Atthis Daugherty, 37, was arrested on Thursday and charged in a criminal complaint in federal court in Manhattan with conspiracy and attempted robbery, a spokeswoman for Manhattan U.S. Attorney Preet Bharara said on Monday.
His arrest came two days after authorities brought charges against Juneal Ali, 29, who they said planned to rob a check-cashing store in the Bronx borough on the 15th anniversary of the hijacked plane attacks on New York and Washington.
According to charging papers, Daugherty participated in a meeting to plan the robbery, in which Ali and another individual were to would drive to the store dressed in Muslim attire, display a fake bomb and force employees to give them cash.

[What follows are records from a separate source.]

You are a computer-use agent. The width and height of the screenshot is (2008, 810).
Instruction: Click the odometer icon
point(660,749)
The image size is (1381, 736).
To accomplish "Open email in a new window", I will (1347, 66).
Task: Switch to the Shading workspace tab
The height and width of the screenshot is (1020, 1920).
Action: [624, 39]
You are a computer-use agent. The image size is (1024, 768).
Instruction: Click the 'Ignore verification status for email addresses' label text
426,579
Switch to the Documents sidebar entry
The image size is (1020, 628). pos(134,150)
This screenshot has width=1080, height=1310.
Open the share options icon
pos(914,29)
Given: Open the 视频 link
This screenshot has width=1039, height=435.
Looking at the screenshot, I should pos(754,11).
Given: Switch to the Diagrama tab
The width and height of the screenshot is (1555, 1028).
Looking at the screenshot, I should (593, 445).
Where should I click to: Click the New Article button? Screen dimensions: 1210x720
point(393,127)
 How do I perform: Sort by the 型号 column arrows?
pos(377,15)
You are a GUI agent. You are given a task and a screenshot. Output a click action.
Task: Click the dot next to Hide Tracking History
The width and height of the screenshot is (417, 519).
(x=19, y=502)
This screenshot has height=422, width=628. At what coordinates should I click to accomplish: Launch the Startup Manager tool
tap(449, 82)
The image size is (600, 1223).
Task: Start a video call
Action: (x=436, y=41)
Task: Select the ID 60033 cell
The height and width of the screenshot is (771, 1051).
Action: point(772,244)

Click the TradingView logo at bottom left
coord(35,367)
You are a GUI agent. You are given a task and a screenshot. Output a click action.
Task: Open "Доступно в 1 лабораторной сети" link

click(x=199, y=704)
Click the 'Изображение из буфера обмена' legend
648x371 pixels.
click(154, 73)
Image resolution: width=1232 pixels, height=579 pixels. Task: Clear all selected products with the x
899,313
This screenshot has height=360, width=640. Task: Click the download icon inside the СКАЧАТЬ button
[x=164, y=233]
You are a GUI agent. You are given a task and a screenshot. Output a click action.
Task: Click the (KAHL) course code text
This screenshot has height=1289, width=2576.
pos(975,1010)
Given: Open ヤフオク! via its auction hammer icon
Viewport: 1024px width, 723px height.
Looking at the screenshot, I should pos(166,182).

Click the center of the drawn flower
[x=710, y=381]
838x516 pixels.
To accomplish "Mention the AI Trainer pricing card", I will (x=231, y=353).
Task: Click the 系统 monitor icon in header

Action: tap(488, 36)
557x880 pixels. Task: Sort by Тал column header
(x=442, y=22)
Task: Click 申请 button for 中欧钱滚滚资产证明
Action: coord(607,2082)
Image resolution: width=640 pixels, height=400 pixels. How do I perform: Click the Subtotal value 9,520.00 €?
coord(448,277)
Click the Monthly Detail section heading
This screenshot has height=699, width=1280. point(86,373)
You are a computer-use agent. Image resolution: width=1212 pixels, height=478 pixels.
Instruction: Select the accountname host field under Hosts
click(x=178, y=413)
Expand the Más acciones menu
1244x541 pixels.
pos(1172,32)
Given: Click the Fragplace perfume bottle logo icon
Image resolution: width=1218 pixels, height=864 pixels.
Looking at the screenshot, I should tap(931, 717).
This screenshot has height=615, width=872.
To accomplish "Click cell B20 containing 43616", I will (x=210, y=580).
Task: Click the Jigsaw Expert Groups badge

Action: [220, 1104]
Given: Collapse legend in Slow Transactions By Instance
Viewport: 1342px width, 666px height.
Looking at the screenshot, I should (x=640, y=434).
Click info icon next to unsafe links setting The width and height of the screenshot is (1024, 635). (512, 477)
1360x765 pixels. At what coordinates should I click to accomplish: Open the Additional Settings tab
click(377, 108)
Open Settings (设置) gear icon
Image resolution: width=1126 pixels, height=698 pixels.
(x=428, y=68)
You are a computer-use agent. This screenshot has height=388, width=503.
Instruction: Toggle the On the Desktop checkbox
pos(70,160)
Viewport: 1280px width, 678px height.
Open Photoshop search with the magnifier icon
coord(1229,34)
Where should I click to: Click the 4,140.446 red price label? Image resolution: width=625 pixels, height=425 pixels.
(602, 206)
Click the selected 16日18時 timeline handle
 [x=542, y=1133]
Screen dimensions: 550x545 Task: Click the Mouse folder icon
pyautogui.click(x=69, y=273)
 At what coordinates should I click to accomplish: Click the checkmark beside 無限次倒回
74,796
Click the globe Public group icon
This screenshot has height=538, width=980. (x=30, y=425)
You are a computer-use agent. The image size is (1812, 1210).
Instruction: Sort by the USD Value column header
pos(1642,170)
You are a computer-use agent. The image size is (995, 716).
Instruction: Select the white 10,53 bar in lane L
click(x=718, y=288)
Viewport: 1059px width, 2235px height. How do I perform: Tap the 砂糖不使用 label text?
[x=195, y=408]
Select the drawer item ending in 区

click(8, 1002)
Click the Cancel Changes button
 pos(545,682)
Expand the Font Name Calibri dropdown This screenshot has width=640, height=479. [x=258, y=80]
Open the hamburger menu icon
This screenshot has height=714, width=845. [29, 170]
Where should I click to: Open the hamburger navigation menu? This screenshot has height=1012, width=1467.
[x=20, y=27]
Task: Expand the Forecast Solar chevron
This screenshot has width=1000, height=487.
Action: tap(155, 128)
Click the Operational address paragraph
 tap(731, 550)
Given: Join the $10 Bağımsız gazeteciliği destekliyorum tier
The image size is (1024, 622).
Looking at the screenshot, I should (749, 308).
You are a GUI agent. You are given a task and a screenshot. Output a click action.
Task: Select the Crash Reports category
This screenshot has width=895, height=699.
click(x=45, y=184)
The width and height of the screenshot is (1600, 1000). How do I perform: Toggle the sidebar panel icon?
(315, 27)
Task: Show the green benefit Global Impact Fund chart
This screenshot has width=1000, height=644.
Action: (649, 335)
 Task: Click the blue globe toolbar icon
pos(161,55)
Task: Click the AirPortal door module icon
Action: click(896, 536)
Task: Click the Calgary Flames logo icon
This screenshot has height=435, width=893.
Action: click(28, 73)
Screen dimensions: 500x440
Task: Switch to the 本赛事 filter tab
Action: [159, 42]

While initially planned for Sept. 11, the robbery was postponed two days after the unnamed third accomplice reported too many people were around, the complaint said.
Rather than go through with the robbery, the unnamed accomplice, who had been recruited by Daugherty, instead went to the police and became a cooperating witness, the complaint said.
Prosecutors have said that Ali drove to the cooperating witness's home on Sept. 13, where authorities were waiting.
At a hearing on Thursday, a federal magistrate judge said Daugherty, a resident of the Bronx, could be released on a $150,000 bond, according to court records.
Eric Sears, his lawyer, said he was still looking into the charges but said prosecutors have failed to allege Daugherty did anything other than participate in a conversation.
"You can see from the complaint that my client is not alleged to have taken any active role and is not alleged to have done anything," he said.
Susan Marcus, Ali's lawyer, at a court hearing last week likewise downplayed her client's role.